## REQUIREMENT
Everything from the line containing "Open the Issue Date picker field" through the final line below must be output exactly, both ends included, with nothing else and no pictures.

======

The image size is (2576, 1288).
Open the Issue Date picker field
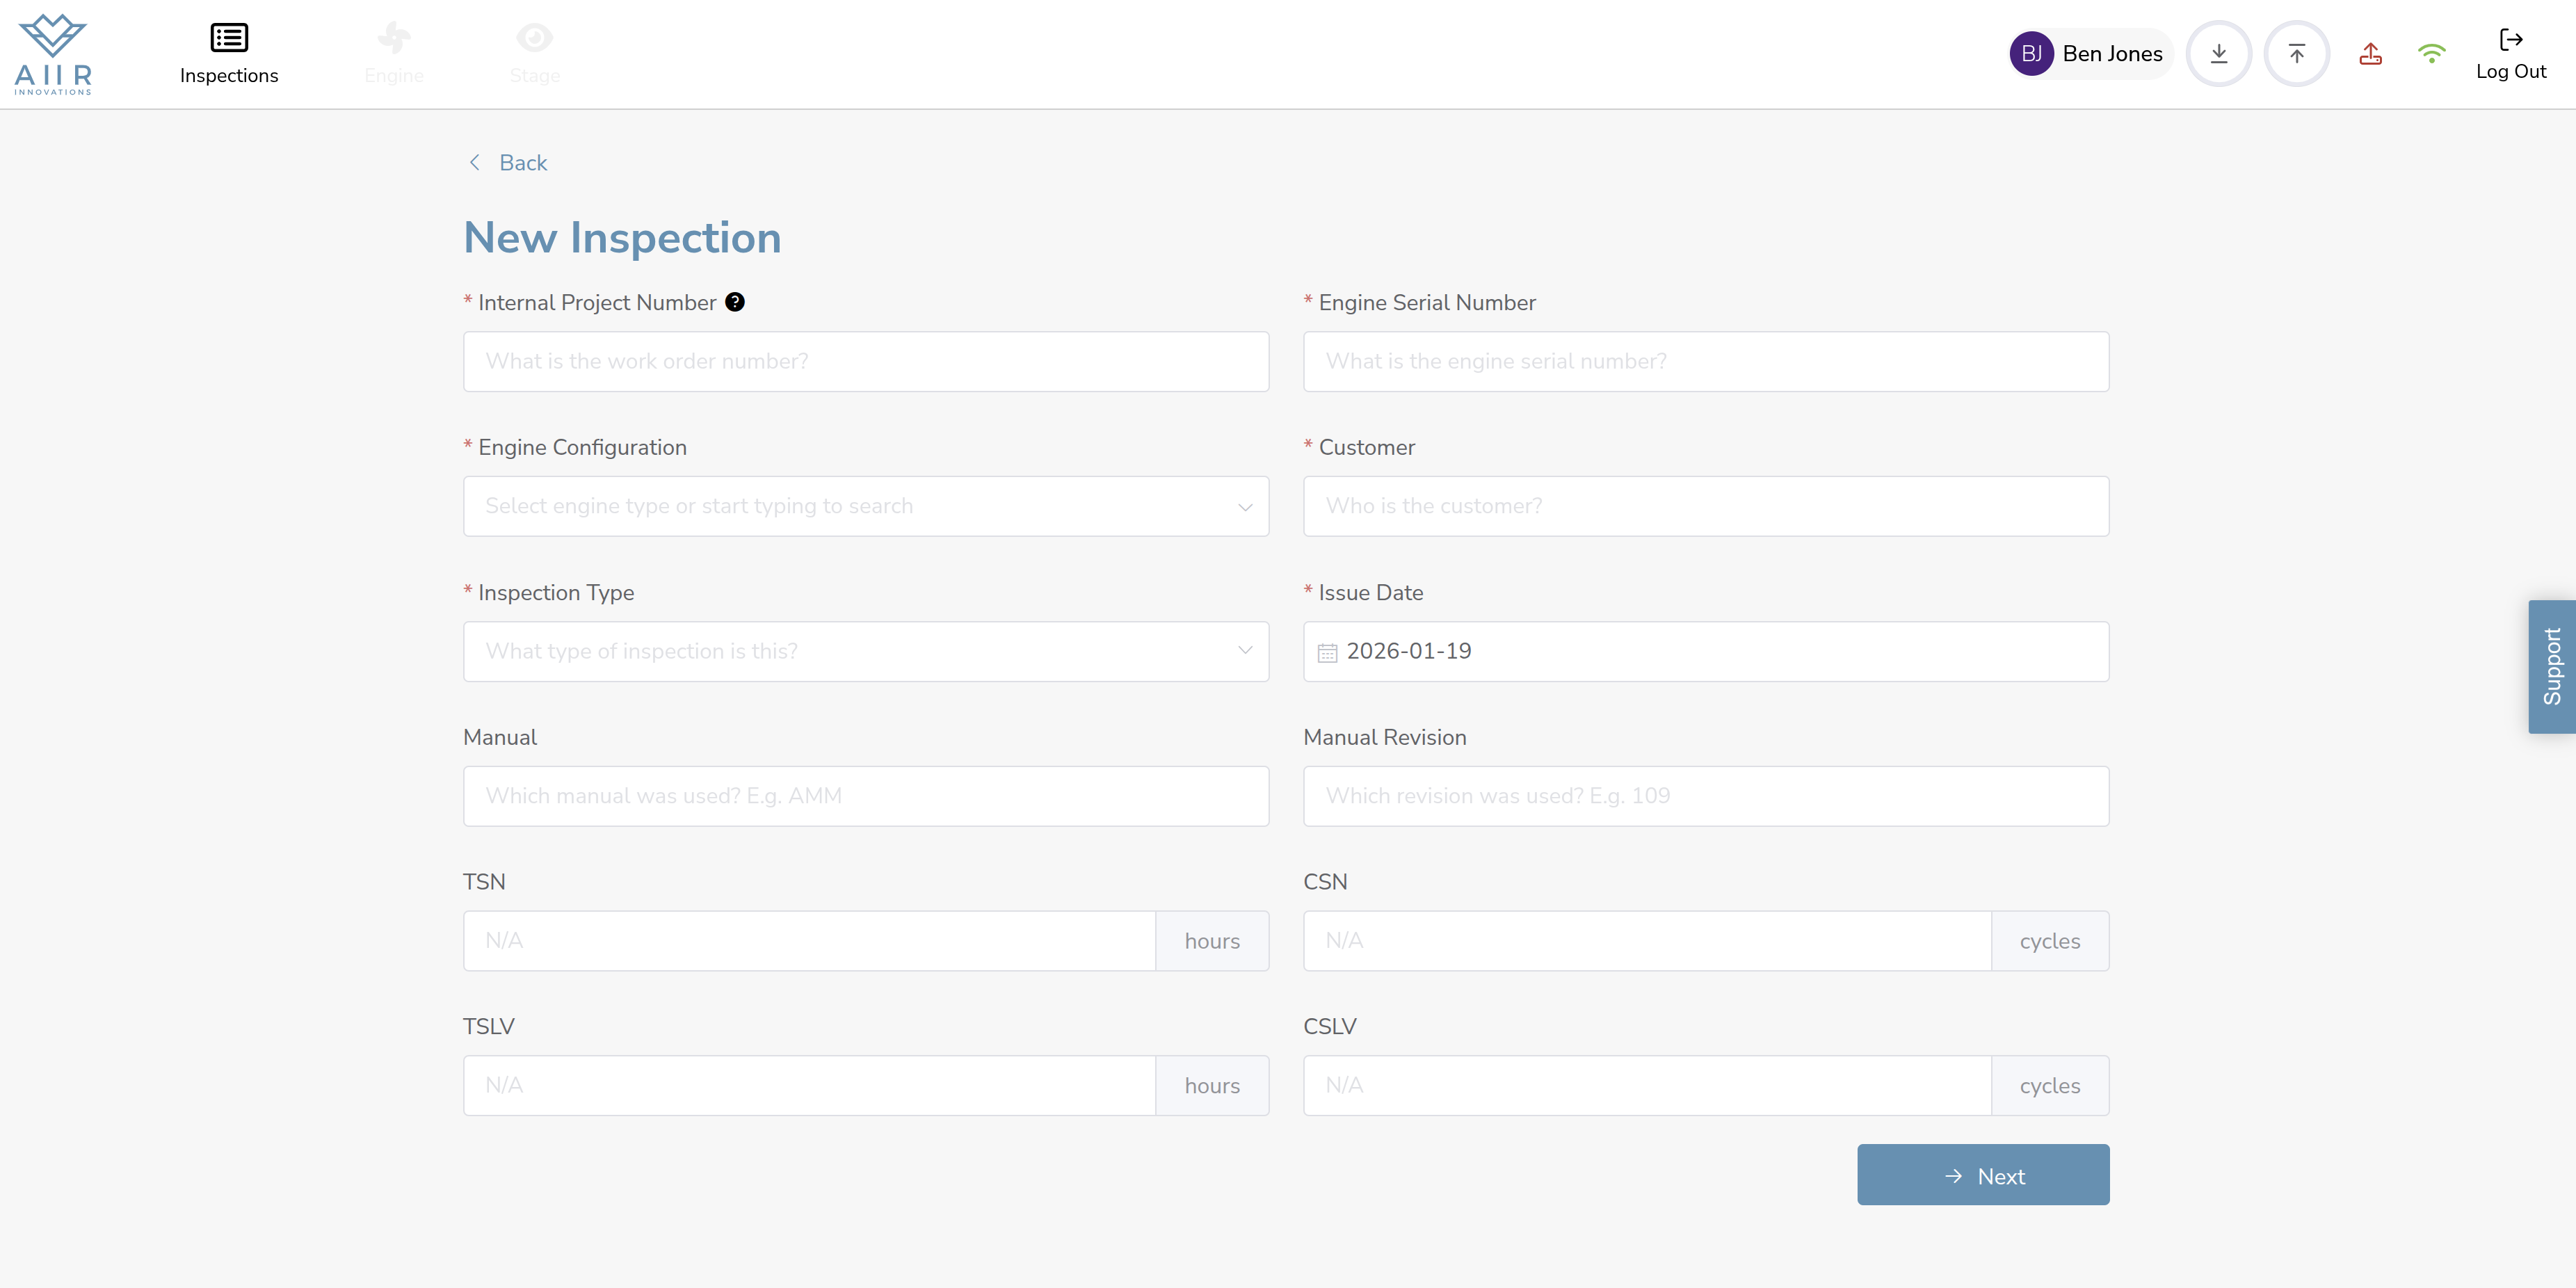1706,652
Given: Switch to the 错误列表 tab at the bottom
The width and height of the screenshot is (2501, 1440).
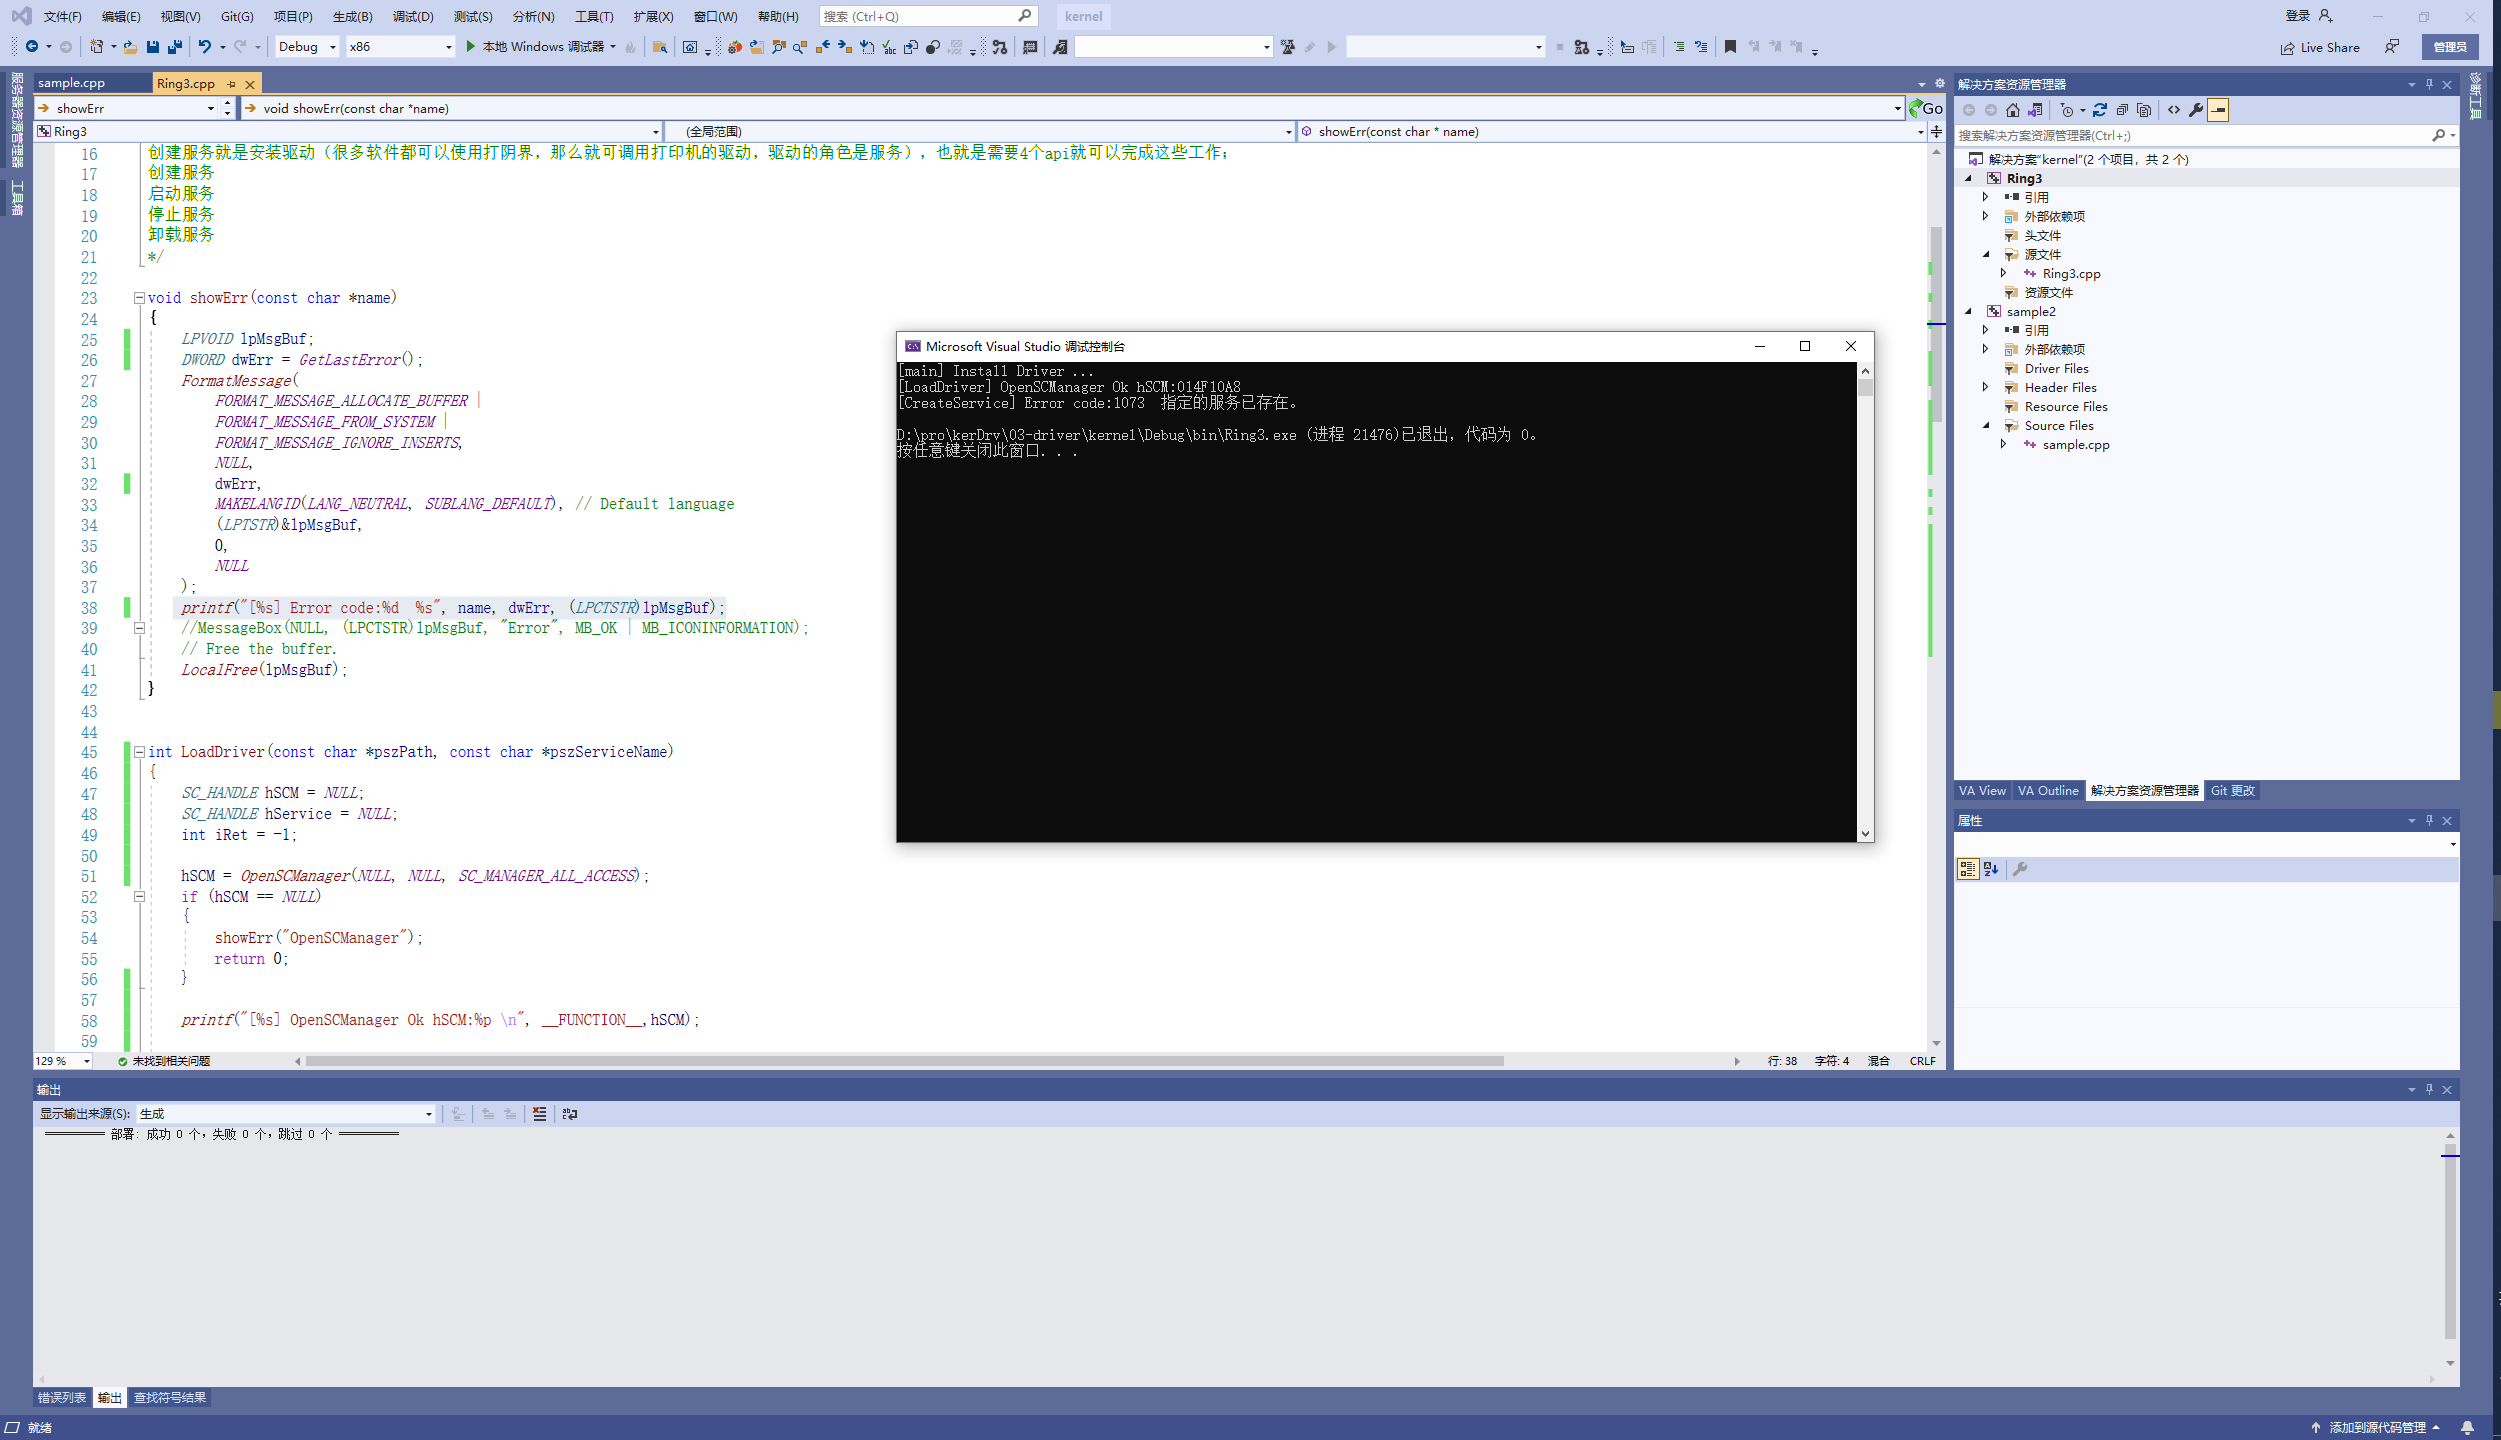Looking at the screenshot, I should pos(62,1397).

======

## RESPONSE TO THIS EXERCISE
Open the Issue Date picker field
1706,652
Given: Switch to the 错误列表 tab at the bottom
The width and height of the screenshot is (2501, 1440).
Looking at the screenshot, I should pos(62,1397).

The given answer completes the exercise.